C++, Object Orientation and Alan Kay

I seem to have a recurring conversation these days about C++, and how badly designed it is. Despite knowing the language quite well I cannot defend it, I’ve been programming long enough to have used pre-template compilers and to remember when compilers went through the “C with objects” phase. However any programmer might feel about the language it is damming is that is has never really supplanted C as a replacement language. New C projects are still being started despite it’s lack of OO. Many a major project is still being written in C. One recent thread on git got quite heated. It is interesting to note that the person that Linus is arguing with is trying to port git to Windows. Much development on the windows ends up using proprietary APIs and it can be easy to write sloppy code. It is quite possible to create programs that will not link correctly. I don’t understand why some developers defend the platform when the APIs are in such a mess.
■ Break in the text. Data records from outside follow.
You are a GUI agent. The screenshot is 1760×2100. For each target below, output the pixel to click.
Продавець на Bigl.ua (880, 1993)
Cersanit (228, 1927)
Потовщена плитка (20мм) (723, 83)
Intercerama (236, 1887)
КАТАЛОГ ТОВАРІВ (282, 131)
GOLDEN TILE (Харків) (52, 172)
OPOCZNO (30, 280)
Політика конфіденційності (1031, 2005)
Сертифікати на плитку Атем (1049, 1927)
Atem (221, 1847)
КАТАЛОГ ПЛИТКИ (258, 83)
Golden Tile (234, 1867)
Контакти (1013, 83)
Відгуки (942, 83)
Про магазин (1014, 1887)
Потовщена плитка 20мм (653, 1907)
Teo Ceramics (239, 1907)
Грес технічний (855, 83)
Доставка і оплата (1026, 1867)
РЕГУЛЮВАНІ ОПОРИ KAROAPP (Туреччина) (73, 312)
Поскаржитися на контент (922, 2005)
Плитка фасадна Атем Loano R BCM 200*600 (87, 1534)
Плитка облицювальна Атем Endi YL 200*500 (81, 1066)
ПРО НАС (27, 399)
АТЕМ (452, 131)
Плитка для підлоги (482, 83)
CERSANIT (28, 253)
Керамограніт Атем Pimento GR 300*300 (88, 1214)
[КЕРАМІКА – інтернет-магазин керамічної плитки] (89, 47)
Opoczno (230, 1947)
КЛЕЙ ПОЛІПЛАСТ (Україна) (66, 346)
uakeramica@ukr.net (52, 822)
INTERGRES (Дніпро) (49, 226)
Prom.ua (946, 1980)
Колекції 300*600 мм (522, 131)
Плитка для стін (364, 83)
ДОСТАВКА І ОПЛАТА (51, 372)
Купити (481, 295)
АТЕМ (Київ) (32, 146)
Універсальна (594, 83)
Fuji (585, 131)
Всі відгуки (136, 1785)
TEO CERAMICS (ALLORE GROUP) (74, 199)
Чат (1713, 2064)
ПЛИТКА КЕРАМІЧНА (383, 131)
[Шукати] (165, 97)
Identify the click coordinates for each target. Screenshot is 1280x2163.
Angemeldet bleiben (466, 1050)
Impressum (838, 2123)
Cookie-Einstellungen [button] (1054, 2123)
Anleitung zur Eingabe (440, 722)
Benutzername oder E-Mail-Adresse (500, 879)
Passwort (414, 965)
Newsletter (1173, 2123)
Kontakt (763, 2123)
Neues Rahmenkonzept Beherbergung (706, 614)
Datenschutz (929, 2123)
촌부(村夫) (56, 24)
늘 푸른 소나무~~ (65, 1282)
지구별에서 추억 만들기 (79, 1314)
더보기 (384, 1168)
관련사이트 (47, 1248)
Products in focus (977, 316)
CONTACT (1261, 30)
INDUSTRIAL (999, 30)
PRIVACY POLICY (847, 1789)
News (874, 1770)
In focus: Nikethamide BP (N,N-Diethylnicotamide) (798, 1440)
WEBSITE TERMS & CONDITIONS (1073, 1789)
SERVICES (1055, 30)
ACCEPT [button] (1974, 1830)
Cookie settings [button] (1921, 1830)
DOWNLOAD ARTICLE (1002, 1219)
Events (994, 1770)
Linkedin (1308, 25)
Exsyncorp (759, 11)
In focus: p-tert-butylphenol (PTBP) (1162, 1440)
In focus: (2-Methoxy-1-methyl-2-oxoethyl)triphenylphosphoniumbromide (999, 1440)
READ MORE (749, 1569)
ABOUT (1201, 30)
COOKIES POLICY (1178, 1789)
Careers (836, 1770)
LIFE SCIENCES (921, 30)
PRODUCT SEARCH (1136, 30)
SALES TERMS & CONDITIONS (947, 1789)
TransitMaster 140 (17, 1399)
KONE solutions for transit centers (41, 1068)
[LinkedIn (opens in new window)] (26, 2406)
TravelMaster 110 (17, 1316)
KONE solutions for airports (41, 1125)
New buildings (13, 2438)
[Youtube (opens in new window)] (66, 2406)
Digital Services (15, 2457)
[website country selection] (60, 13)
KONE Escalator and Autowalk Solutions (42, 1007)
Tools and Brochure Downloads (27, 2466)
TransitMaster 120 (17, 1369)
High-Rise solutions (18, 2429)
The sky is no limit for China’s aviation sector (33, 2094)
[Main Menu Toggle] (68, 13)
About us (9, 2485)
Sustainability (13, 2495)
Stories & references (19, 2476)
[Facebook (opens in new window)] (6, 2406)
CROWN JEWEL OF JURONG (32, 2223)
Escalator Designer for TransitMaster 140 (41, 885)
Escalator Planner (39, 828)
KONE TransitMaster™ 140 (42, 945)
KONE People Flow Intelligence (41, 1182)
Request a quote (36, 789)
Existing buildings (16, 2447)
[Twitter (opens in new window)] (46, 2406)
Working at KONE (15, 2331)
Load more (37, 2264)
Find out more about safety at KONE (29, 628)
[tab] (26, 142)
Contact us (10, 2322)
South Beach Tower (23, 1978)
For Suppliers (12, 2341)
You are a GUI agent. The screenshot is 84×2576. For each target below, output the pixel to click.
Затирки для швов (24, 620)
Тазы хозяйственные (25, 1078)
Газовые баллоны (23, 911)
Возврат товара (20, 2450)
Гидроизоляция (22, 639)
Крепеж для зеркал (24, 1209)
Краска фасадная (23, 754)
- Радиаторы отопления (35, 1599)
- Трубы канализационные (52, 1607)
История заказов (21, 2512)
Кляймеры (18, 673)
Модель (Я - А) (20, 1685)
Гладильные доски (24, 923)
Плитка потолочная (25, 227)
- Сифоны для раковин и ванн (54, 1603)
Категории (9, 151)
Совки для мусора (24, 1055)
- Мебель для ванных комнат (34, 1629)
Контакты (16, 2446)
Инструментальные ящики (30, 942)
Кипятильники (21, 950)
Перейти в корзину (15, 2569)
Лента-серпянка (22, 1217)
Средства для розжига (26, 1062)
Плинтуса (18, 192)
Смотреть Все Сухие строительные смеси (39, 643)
That is besides the layers of libraries on-top of Win32 that bloat out your program.
It reminded me of a talk that Alan Kay— one of the inventors of Smalltalk at Xerox Parc— gave some years ago at OOPSLA’97 when everyone was claiming to be OO and objects were everywhere (that I’d watched years later):


It is interesting to see what is being done out in the world under the name Object-Oriented... I have been shown some very very strange looking pieces of code over the years, by various people, including people in universities, that they have said is OO code written in an OO. I made up the term Object-Orientated, and I can tell you, I didn't have C++ in mind.
— 10:00

I find his talk a little painful now; he seems to dislike much about the state of the software industry in the late-1990s. One clear message is that the language is a tool, if you are going to have advanced features in a language they should make the programmer’s job easier to translate their design into code, not add additional constraints that can cause the program to fail. Given this it is easy to understand the disdain for C++:

Part of the message of Object-Oriented Programming is that as complexity starts becoming more and more important architecture is always going to dominate material
-- 16:45

Since this time, Object-Orientated patterns and other advances in OO have improved programming. I wonder what Alan would make of the industry now.